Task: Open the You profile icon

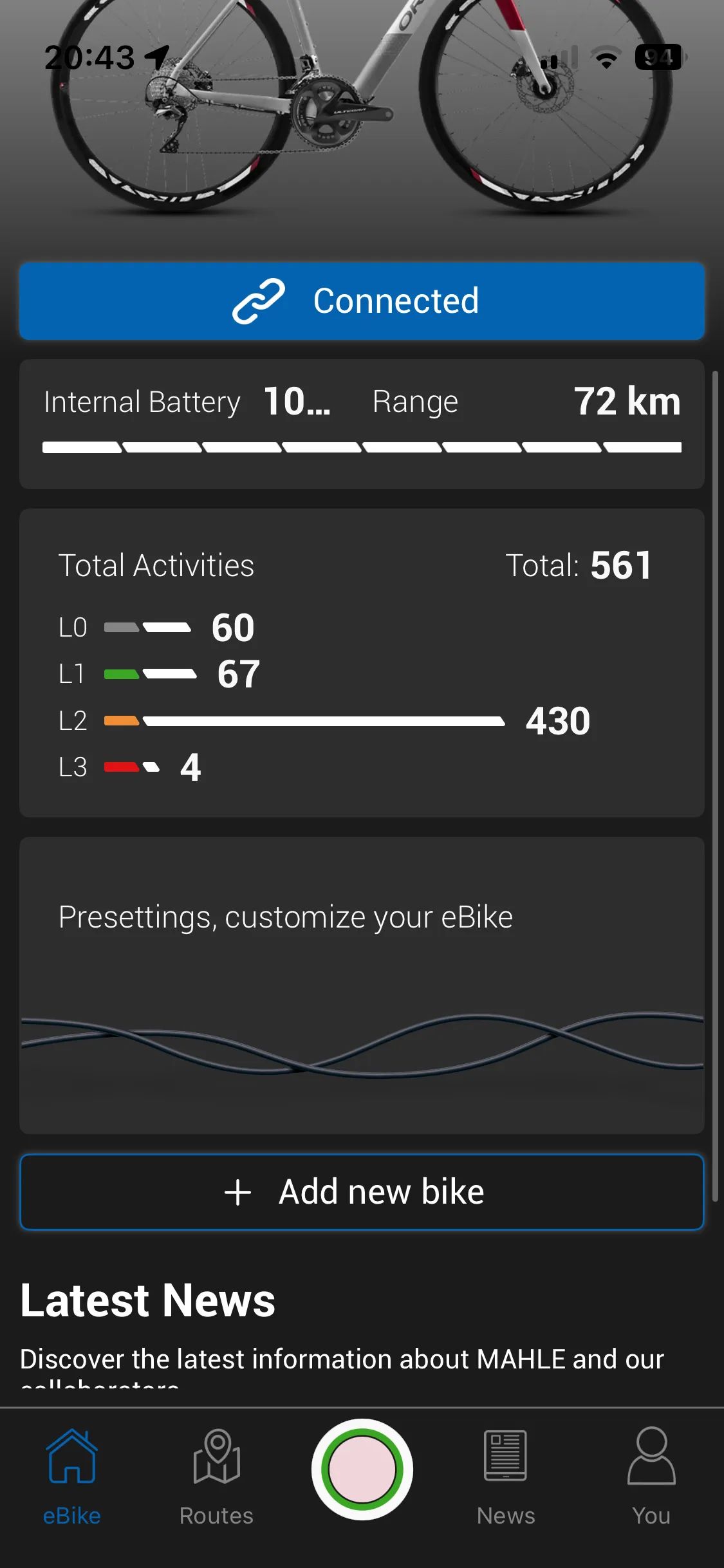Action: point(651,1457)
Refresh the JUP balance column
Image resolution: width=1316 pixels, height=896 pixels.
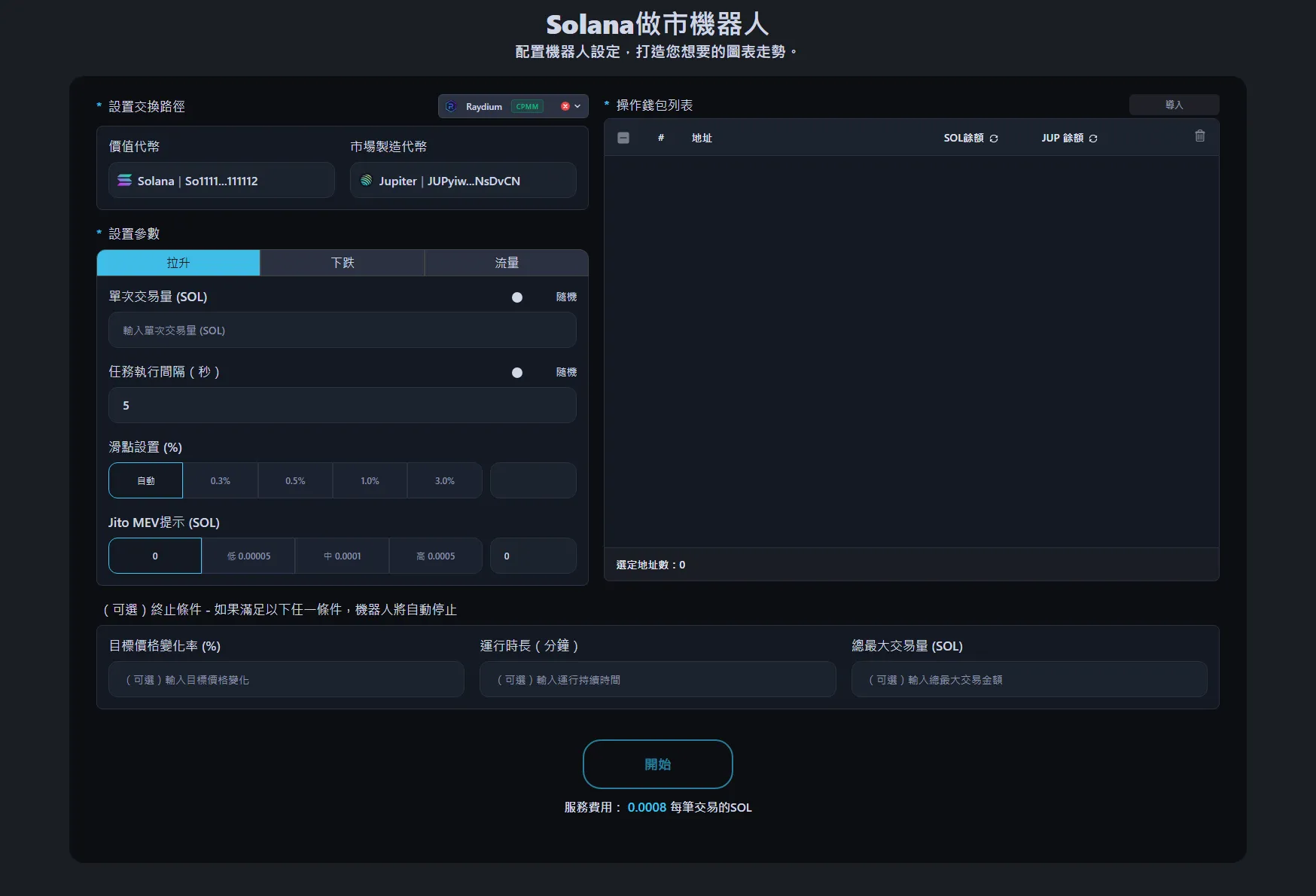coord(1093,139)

▶ [TASK TO COMPLETE] Can you copy every line of the items above word for word, leaving out the pictures?

▶ [SOLVED EXERCISE]
Task: Open the You profile icon

Action: point(651,1457)
Refresh the JUP balance column
Image resolution: width=1316 pixels, height=896 pixels.
coord(1093,139)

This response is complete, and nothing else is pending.